終戦から71年経過しましたが、いまだに解決していないのが、不法占拠されたままとなっている北方領土の問題です。ことしは、平和条約締結後に歯舞群島、色丹島の引渡しを決めた1956年の「日ソ共同宣言」からちょうど60年の節目になりますが、まだ平和条約も、北方4島の返還も実現していません。そうした中、9月に行われた日露首脳会談で、12月にプーチン大統領の来日が決まり、領土交渉の進展が期待されています。 あらためて、北方領土とはどんな場所なのか、どのような自然や産業があったのか。どのような生活を送っていたのか。そして、4島をめぐる今の人々の思いなどを、紹介していきます。 第8回は、北方領土返還が実現した場合、周辺海域の漁業にどのような影響があるか考えます。
第7回では、北方領土に関わる日ロ間の漁業協定として、(1)「日ソ地先沖合漁業協定」(日ロ双方が互いの200カイリ水域(排他的経済水域)で漁ができるようにする協定)、(2)「北方4島周辺水域における日本漁船の操業枠組み協定」(北方4島周辺の12カイリ(領海)で日本の漁業者が漁をできるようにする協定)、(3)「日ロ貝殻島昆布採取協定」(歯舞群島の貝殻島付近の昆布漁を地元漁業者ができるようにする協定)、の3つを軸に紹介しました。 もし、日ロ間で平和条約が締結され、1956年日ソ共同宣言通り、日本側への歯舞群島と色丹島の2島引き渡しが実現した場合、これらの協定はどのような影響を受けるのか、そして、北方領土周辺海域での漁業はどうなるのでしょうか。

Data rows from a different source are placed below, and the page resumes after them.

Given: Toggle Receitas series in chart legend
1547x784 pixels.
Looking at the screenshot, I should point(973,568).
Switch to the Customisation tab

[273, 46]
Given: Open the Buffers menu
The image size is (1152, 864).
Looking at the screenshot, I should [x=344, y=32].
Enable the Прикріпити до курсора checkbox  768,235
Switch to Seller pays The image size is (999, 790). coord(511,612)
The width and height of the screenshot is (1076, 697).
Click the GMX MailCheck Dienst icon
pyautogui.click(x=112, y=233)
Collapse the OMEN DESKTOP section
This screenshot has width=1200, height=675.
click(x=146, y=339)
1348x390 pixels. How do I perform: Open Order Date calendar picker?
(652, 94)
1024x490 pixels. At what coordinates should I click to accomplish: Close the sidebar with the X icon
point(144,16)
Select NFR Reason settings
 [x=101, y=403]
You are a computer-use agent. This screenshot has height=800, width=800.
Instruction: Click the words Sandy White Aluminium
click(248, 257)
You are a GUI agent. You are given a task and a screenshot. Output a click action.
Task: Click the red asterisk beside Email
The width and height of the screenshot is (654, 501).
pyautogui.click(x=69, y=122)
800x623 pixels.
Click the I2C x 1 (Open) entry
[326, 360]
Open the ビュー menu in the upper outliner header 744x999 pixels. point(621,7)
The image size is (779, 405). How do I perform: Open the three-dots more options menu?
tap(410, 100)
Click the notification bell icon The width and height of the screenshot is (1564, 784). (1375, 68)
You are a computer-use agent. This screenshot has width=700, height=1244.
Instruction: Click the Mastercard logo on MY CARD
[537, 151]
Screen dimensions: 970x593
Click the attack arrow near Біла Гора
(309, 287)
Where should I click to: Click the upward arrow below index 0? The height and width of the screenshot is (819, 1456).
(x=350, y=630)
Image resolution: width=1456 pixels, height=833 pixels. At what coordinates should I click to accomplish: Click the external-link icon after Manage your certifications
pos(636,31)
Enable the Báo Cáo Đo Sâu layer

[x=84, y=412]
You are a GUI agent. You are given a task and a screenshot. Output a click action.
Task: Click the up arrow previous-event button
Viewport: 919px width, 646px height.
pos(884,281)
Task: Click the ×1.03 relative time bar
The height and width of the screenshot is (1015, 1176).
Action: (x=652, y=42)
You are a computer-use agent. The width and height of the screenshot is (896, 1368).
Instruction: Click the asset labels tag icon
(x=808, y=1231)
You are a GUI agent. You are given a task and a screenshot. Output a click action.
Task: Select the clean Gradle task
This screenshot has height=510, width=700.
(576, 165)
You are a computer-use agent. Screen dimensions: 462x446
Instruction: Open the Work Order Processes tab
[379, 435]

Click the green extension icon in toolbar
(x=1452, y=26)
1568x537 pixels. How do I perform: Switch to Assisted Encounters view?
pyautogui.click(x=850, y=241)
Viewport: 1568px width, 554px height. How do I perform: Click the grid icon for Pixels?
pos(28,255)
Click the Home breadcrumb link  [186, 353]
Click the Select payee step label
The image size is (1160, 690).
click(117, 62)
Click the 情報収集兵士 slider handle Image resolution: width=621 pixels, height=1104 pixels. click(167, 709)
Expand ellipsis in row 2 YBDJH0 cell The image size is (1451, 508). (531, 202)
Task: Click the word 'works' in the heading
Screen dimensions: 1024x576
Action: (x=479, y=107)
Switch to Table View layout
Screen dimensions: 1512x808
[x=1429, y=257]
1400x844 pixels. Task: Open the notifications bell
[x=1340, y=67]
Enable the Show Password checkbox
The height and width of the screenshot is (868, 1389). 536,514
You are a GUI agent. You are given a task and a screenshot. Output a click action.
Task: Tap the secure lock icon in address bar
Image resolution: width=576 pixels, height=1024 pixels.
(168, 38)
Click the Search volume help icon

日ロ関係史が専門の新潟国際情報大学国際学部の神長英輔准教授は、2島返還の合意の中身次第で、北方4島周辺海域の漁業の取り決めである(2)「北方4島周辺水域における日本漁船の操業枠組み協定」が見直される可能性があるとの見解を示します。 「日本政府は、国後島と択捉島を継続協議にしたいと考える一方、ロシア側は、2島を引き渡してこれで終わりにしたいのでは」と神長准教授は指摘。その場合、「『歯舞群島および色丹島周辺は譲るが、択捉島と国後島はロシア領で確定したから、日本側は手を引いてもらいたい』と、言われるかもしれない」として、択捉島および国後島近海から、日本漁船が締め出される場合もありうると言います。 対して、(1)「日ソ地先沖合漁業協定」は、互いに相手の200カイリ水域で漁ができるということで双方にメリットがあるため、あまり問題にならず、(3)「日ロ貝殻島昆布採取協定」は、対象となる貝殻島は歯舞群島に含まれるため、完全に引き渡された後は意味がなくなる、と神長准教授は見ています。話を聞く限り、(1)「日ソ地先沖合漁業協定」は従来通り存続し、(3)「日ロ貝殻島昆布採取協定」は引き渡しが完了したのちに廃止される可能性があると考えられそうです。 神長准教授は択捉島・国後島周辺水域で漁ができなくなる可能性を指摘しますが、2島返還が実現すれば、合意の中身次第では、歯舞群島と色丹島が(2)「北方4島周辺水域における日本漁船の操業枠組み協定」から外れ、これら2島の周辺で漁獲できる魚種が増える、という可能性もなくはないのかもしれません。